My little powderpuff Petrie lays in the hallway. I can see him from her bedside. He’s a heart dog, always concerned.

“Are you going to eat or no?” I ask. Biting my voice to sound relaxed instead of annoyed.

“The dogs like to pee on Buddha.”

El Camino is playing on the TV. Something is always on the TV.

Our back and forth over food is boring me. This all feels pointless, I should just leave.

Leave and never come back. Leave and come back to help my dad but be done with my mom.

Done watching her kill herself just to manipulate us.

“If you thought I was really bad you’d do something urgent, wouldn’t you?” She asks. She’s half-smiling.

I’m angry.

“I don’t even understand what you’re asking right now. You want to go to the hospital, let’s go.”

“Nevermind,” as she deflates and starts pouting.

She uses the hospital questions to avoid eating.

A single slice of Liverwurst and a half cup of whipping cream.

“Oh that’s too much!”
“I need to get some sleep.”
“My stomach hurts too much to eat [ever].”
“I already ate soup this morning [it’s now 9pm].”
“It’s cold! I’m already cold!”

It never ends.

But she eats finally.

“That was a whole meal for me!” she chirps proudly.

“No, no it wasn’t.”

I sit and watch El Camino next to her. She’s avoiding the next “meal” at 10pm.

Groaning and complaining.

The timer on the dryer buzzes. I need to flee. Her moans of pain sound just like her moans when they had sex with me in their bed as a child.

Folding clothes has never been so appealing. Not all the lint got washed out of new hand towels. It’s covering my clothes, little balls of hope clinging to wool socks.

The dogs want to help me. I put them outside to pee.

Did my sisters know she lies and manipulates all this time?

Are the stories she told me about them even true or were they made up?

All that distance between me and family because she was a victim of them. Because they “don’t have emotions”.

She thinks I’ve become like them, no emotions.

I’m just tired of being lied to.

I’m just tired.

“Do it anyways, your stomach always hurts but you need to eat.”

I pack up to leave for the night.

She’s barely touched her food. The bowl sits in her lap while she scrolls through internet message boards. Consulting the world’s armchair experts. Wasting time to avoid eating.

I imagine throwing her computer in the garbage. Treat her like a true child.

Maybe I don’t care enough anymore.

Maybe I no longer love my mother.

Washing my face I think, “I can’t forgive you for Sam.”

Even if I hate her, here I am trying to save her life while she fights me. Fights because I’m not acting the right way for her to eat. Fights to the end to control who I’m allowed to be.

Sometimes I think I’m only here for my dad.

He’ll work himself to death for her. She’ll complain he doesn’t really love her. Lists all the ways he can never do anything right while he dotes on her.

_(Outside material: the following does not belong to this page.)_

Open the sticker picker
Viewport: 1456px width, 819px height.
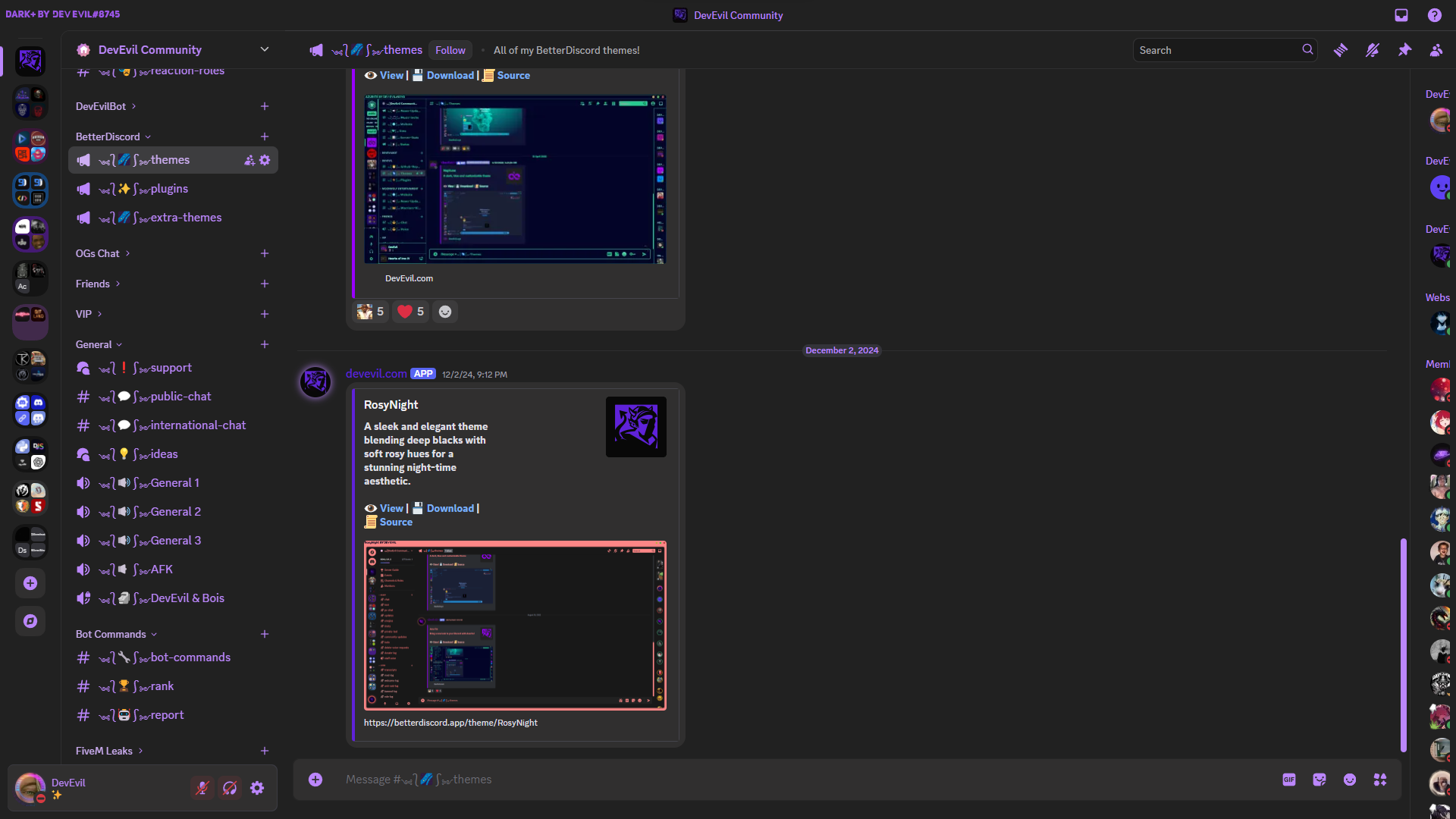tap(1320, 780)
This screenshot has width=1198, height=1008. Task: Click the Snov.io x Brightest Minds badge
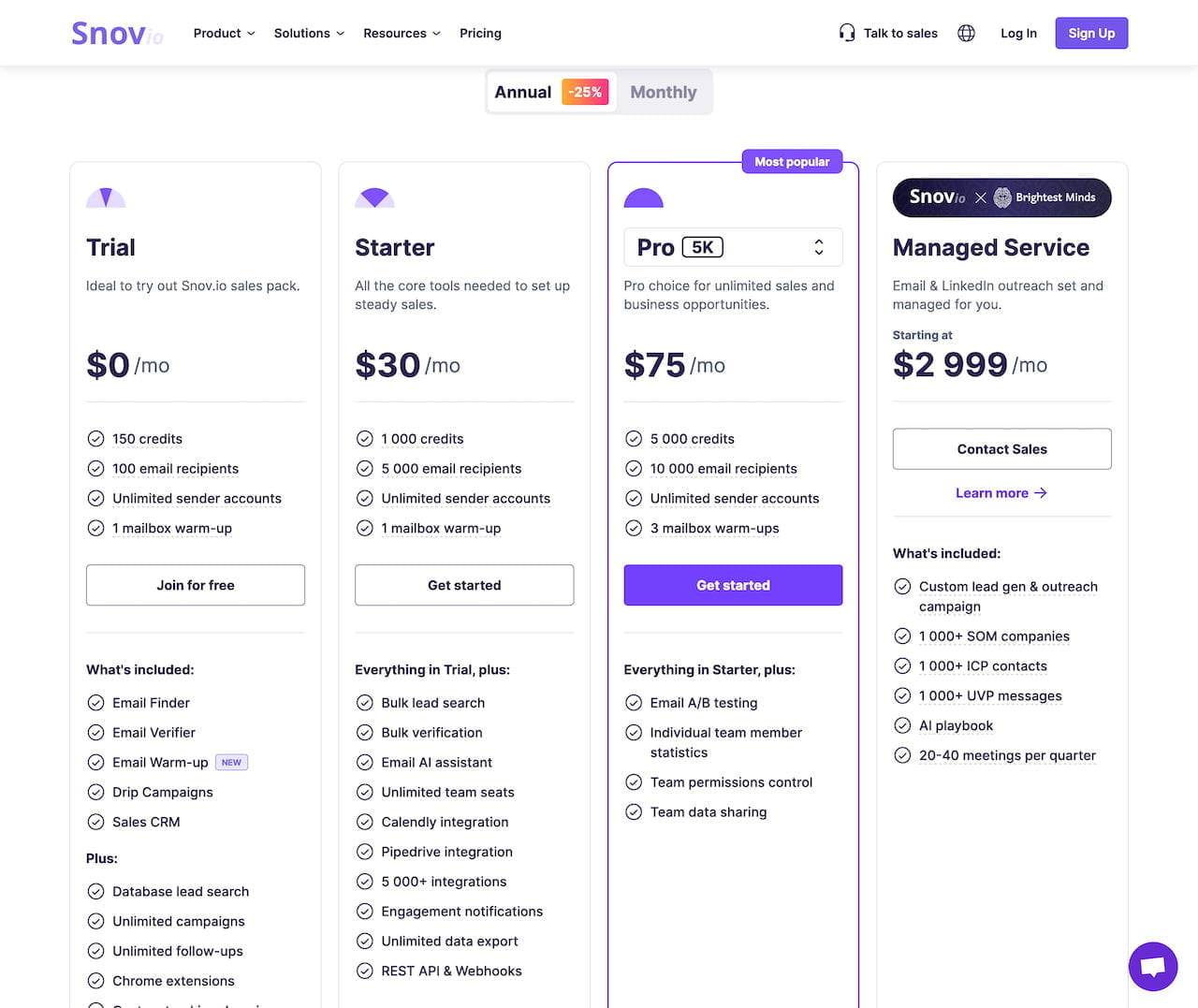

While he’s working full-time but should be retired. Working just to have medical insurance for her. Working just to pay for bullshit Chinese medicine appointments and accupuncture with a scam-artist and an endless supply of cannabis tinctures for her pain.

Dogs tucked into their kennels after some cuddles.

Pack up my laundry into the trunk of my car. Dishes are drying. Lights turned off.

“Where are you going for the night?” she asks.

“I don’t know.”

“Why are you so secretive?”

“It’s not a secret, I don’t know.”

I calmly flee. I always did want to run away.